De inspecteur komt tot de conclusie dat de bestuurder aanmerkelijkbelanghouder is van de coöperaties en dat de bestuurder een loon moet verantwoorden dat in overeenstemming is met de gebruikelijkloonregeling. Na bezwaar stelt de inspecteur het loon voor 2008 en 2009 voor coöperatie B vast op € 2.227 respectievelijk € 5.000. Voor coöperatie A stelt de inspecteur het gebruikelijk loon voor beide jaren vast op € 40.000.
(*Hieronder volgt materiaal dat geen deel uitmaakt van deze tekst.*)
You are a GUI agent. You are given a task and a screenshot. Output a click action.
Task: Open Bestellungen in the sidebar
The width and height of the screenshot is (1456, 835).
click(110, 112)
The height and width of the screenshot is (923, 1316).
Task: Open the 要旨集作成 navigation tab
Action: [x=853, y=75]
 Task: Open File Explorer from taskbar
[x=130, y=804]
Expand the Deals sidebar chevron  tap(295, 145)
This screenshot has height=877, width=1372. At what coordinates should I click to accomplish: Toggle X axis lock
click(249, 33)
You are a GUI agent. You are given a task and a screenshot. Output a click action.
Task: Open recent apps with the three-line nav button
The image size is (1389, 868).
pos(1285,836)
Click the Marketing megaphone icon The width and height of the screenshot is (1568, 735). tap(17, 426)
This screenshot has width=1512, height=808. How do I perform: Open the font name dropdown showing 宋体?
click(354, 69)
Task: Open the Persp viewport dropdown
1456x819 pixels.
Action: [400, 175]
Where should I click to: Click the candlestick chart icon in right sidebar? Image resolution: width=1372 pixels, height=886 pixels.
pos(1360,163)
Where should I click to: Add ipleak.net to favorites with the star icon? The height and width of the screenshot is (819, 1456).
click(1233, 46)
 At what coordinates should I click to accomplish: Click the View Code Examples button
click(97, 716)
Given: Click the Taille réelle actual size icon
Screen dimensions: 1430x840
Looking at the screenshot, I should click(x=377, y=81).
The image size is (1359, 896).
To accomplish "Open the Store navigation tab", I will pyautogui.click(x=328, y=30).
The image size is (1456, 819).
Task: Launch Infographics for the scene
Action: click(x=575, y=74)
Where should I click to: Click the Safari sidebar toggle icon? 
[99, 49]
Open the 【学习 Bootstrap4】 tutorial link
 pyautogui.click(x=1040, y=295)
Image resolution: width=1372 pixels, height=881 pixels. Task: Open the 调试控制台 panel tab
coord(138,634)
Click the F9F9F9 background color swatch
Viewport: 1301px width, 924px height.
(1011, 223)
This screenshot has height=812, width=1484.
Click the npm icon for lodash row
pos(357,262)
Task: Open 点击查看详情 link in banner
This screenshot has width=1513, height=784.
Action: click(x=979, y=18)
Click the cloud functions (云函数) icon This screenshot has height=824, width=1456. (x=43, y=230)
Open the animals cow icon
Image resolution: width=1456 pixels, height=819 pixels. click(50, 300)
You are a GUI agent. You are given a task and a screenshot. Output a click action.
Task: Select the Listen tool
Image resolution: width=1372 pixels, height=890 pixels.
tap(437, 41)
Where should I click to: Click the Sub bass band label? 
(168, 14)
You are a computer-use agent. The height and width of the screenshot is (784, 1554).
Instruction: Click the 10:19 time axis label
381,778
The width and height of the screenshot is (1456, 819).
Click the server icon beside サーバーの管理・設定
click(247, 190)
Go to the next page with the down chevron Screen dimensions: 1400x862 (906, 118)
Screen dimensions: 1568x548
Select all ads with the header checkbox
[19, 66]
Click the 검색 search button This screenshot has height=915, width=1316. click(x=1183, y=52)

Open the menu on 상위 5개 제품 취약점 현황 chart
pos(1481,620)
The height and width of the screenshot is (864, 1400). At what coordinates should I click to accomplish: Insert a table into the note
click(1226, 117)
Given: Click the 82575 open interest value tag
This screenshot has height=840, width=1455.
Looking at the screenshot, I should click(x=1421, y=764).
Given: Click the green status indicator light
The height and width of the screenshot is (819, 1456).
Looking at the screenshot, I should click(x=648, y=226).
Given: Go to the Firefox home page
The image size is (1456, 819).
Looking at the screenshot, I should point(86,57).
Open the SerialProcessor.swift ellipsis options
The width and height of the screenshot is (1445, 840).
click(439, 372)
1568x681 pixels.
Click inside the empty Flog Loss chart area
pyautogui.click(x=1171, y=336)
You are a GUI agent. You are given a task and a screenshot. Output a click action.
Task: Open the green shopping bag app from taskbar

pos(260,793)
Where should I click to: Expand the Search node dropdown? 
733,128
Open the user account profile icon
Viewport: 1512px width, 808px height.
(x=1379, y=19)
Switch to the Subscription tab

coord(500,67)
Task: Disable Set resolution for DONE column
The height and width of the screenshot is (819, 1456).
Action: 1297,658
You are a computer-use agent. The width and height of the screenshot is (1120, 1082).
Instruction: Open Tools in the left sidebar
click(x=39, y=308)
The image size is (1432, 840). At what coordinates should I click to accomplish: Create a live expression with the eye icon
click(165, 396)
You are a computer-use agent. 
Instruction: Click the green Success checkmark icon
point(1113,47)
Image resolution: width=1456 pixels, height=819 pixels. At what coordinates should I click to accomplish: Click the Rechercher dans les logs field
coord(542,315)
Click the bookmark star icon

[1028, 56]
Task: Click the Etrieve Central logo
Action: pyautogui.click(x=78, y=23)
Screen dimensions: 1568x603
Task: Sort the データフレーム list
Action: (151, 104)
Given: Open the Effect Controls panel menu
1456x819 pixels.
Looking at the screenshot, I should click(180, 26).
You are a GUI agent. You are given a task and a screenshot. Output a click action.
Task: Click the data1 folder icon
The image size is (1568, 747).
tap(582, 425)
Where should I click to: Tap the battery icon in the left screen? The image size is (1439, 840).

Het hof stelt voorop dat een coöperatie een rechtspersoon is die op eigen naam en voor eigen rekening en risico optreedt en dat het lidmaatschap van een coöperatie op zich niet leidt tot ondernemerschap in de zin van de Wet IB 2001. Of een lid van een coöperatie als ondernemer in de zin van de Wet IB 2001 kwalificeert, dient te worden beoordeeld aan de hand van de activiteiten die het lid voor eigen rekening en risico uitoefent. Uit de feiten blijkt dat de bestuurder onvoldoende zelfstandigheid bezit ten opzichte van de coöperaties en dat hij onvoldoende ondernemersrisico loopt. Van een zelfstandig uitgeoefend beroep is daarom geen sprake. Omdat niet in geschil is dat de bestuurder een aanmerkelijk belang in de coöperaties heeft en geen sprake is van ondernemerschap, is de gebruikelijkloonregeling van toepassing. Het hof oordeelt dat de inspecteur terecht een gebruikelijk loon voor deze twee coöperaties in aanmerking heeft genomen voor 2008 en 2009 omdat de bestuurder arbeid verricht voor coöperaties waarin hij een aanmerkelijk belang heeft.